Untangling the brain wave activity from soldiers has an ultimate goal of improving artificial intelligence for the Army.

“The mathematical capabilities Professor Maroulas and his team developed will find important use at ARL—the potential to apply this framework in a wide variety of applications from rapid analysis of electroencephalography and electromyography data to categorization of explosive events and study of human-machine teams,” says Joseph Myers, ARO program manager for this project.

It’s not just graduate students who are getting to learn about statistical topological data analysis. During 2019, the Army funded Maroulas’ research group with a summer learning experience for an undergraduate UT Knoxville student and a student from Bearden High School in Knoxville to learn about the process.

“I was able to mentor really young minds taking the first footsteps of their careers of what the Army Research Lab’s problems may be and how you can use mathematics and statistics to solve these problems,” he says.
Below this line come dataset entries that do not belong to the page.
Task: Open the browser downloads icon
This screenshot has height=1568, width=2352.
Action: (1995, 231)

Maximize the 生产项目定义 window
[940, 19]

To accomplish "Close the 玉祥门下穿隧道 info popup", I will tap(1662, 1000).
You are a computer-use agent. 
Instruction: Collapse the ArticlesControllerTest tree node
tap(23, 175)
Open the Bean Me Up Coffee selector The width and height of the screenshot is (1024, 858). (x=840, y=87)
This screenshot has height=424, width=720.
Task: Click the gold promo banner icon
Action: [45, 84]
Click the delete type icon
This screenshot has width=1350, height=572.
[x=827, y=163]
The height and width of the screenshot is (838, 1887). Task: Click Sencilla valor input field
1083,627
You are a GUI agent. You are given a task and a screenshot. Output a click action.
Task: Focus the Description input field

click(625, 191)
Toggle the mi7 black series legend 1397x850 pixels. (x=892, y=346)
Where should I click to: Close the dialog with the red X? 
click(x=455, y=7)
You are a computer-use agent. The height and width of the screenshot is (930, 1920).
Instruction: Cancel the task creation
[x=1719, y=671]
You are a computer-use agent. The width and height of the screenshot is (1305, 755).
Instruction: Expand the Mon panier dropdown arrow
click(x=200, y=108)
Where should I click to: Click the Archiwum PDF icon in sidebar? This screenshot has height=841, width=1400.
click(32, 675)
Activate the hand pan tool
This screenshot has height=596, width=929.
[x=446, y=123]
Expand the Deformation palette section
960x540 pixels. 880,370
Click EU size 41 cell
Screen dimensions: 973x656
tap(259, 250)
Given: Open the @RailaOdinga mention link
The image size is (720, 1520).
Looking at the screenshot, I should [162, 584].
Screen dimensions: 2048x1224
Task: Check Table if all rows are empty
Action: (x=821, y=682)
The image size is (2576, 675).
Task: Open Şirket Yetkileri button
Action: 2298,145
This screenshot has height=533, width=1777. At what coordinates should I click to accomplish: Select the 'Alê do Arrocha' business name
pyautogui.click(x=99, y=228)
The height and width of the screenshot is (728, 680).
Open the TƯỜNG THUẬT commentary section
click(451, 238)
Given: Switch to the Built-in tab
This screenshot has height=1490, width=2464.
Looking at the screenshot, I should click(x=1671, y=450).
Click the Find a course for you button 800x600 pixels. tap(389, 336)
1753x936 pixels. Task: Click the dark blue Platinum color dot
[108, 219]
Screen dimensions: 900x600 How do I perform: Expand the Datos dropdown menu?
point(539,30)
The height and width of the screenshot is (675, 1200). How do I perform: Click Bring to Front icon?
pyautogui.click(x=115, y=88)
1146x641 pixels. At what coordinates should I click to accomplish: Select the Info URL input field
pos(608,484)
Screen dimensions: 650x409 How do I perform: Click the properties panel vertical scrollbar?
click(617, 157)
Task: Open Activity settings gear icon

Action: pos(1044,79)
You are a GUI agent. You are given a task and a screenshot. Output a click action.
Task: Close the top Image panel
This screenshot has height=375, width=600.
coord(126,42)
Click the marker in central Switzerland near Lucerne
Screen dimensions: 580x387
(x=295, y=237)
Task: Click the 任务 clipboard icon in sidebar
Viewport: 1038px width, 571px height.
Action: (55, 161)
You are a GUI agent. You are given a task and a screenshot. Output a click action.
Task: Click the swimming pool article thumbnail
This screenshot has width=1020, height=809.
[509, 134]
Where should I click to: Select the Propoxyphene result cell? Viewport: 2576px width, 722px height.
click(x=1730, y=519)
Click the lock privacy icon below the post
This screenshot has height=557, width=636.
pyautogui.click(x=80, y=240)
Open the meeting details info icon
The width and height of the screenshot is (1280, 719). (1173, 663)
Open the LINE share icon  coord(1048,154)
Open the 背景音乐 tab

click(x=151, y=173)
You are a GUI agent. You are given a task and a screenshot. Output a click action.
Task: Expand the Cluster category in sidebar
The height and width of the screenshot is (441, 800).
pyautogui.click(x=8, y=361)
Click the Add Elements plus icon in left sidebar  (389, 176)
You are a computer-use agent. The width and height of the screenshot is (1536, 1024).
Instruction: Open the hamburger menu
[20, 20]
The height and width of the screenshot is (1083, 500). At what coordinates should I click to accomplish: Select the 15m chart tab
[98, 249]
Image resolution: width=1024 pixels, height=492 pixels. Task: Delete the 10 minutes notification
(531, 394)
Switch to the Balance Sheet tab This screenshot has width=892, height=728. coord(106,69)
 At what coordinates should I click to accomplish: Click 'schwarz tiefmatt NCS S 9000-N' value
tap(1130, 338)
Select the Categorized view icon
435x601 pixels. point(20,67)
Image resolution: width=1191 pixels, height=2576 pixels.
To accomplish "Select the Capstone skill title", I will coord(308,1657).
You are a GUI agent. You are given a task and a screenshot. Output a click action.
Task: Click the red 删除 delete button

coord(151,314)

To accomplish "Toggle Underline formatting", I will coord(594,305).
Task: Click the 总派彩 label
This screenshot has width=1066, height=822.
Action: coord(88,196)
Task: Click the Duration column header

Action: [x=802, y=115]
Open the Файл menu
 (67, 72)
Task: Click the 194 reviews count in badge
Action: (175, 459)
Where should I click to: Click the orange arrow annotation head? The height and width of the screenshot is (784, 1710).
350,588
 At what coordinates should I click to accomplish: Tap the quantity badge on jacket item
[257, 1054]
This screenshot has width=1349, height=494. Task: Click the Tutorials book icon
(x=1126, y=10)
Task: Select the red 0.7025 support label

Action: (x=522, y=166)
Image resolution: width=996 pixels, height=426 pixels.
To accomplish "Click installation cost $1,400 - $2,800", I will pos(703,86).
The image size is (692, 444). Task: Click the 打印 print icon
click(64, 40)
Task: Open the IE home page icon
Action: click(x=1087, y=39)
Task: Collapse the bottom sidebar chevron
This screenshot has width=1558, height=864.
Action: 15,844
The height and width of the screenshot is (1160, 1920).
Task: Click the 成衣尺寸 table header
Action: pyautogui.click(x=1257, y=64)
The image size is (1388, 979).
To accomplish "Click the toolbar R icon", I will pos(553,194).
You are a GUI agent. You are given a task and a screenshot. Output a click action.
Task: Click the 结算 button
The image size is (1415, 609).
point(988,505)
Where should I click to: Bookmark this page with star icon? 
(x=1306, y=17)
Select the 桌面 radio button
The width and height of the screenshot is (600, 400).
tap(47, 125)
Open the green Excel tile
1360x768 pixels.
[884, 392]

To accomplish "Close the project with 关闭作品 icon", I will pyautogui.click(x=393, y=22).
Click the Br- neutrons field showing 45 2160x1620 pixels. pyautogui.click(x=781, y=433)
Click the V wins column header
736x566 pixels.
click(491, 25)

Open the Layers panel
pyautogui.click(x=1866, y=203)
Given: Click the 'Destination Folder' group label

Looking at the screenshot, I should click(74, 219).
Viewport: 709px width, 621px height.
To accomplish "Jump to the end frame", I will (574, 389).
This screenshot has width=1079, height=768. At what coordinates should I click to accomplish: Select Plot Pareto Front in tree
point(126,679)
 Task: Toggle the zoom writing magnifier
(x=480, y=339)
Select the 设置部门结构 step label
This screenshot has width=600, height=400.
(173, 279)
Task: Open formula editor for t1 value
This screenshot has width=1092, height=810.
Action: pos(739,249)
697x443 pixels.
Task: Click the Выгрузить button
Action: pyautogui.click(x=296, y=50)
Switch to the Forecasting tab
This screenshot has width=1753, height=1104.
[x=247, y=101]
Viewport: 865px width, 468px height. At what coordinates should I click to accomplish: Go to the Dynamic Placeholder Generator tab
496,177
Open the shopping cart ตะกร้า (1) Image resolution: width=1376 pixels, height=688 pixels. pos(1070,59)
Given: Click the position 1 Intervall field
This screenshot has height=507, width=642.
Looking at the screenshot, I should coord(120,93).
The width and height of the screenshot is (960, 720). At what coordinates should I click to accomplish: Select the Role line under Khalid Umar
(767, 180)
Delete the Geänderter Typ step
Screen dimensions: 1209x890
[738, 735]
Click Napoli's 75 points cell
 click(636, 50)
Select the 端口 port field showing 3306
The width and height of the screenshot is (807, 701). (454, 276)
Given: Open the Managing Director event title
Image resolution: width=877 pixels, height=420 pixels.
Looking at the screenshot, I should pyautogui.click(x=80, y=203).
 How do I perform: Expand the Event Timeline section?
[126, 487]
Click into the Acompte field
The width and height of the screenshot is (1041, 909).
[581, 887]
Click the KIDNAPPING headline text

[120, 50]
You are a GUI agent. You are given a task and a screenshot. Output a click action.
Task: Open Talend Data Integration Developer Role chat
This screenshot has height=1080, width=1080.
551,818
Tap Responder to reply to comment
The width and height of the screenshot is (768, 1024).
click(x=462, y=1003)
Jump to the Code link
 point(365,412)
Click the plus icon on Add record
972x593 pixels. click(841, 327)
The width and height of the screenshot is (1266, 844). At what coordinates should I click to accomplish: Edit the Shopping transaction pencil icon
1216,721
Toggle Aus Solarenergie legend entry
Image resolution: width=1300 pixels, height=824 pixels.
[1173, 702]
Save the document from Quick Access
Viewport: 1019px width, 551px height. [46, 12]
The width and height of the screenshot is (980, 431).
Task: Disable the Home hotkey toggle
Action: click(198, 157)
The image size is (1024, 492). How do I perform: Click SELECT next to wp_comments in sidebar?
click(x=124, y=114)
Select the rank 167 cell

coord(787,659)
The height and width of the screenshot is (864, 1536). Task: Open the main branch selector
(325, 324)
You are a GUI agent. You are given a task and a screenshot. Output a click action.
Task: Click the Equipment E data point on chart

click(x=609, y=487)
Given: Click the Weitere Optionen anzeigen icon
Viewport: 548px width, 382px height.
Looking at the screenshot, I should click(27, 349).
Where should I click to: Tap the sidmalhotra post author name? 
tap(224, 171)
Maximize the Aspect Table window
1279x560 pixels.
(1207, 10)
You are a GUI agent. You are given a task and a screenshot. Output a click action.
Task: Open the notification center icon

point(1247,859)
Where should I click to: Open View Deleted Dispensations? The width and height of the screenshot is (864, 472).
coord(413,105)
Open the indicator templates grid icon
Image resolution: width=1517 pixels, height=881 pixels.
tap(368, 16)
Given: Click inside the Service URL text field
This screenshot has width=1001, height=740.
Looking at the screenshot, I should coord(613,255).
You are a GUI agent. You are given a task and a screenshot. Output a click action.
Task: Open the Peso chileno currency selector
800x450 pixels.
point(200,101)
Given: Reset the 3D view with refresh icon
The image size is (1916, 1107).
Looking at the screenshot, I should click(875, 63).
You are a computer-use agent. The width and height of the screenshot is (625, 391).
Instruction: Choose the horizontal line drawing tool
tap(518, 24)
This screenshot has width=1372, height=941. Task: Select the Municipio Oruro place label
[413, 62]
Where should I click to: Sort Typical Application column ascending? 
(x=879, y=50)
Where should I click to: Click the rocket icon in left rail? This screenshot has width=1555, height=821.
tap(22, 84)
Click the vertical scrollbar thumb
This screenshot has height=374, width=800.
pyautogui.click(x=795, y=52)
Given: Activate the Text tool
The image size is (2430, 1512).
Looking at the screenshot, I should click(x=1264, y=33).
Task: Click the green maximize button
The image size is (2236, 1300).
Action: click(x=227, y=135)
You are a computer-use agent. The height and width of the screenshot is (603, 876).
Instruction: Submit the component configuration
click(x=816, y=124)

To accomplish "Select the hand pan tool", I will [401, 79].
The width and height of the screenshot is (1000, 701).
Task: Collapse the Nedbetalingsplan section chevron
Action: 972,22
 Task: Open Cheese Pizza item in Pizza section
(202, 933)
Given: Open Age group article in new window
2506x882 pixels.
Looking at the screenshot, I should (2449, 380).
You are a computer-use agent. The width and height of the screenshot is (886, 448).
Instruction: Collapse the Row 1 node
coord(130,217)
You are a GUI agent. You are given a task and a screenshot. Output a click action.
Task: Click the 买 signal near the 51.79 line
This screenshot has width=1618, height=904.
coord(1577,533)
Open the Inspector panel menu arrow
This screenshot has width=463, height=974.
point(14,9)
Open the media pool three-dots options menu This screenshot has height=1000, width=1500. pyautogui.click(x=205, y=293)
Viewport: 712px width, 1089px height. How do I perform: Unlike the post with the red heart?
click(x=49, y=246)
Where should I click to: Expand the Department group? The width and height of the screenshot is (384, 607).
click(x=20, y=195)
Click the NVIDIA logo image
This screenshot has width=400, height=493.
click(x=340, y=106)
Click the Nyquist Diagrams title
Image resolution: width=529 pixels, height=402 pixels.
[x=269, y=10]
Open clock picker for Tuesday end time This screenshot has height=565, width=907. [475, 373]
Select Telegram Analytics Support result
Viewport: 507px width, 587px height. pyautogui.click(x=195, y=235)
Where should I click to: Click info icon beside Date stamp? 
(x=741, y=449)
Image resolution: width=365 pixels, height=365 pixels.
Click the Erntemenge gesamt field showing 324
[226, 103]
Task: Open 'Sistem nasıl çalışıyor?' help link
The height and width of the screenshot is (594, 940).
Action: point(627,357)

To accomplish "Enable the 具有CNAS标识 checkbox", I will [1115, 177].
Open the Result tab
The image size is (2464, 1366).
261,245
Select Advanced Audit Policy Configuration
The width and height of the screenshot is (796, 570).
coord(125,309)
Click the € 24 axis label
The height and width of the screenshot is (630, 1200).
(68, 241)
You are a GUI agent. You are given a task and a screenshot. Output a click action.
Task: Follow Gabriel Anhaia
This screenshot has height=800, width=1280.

From quarterbacks making a Super Bowl winning pass to a receiver and a racecar driver navigating turns in which millisecond decisions can lead to a wreck to making decisions affecting millions during a pandemic, Maroulas sees many possibilities for his work.

“We see lots of domains where having to make the right decision is critical and has a broad impact,” he says. “This method is transformative. It doesn’t have to be used for this type of data we’re looking at with the Army. It’s beyond that.”

In it may be the future.

“Mathematics tends to be a stringent discipline to tackle, but it has always been the greatest language to solve problems from measuring the height of pyramids in antiquity to decoding secret messages during World War II to detecting patterns in complex data during the 21st century,” Maroulas says. “If you’re willing to become an expert in walking the research bridge between mathematics and the real world, then you can really do a lot with this career.”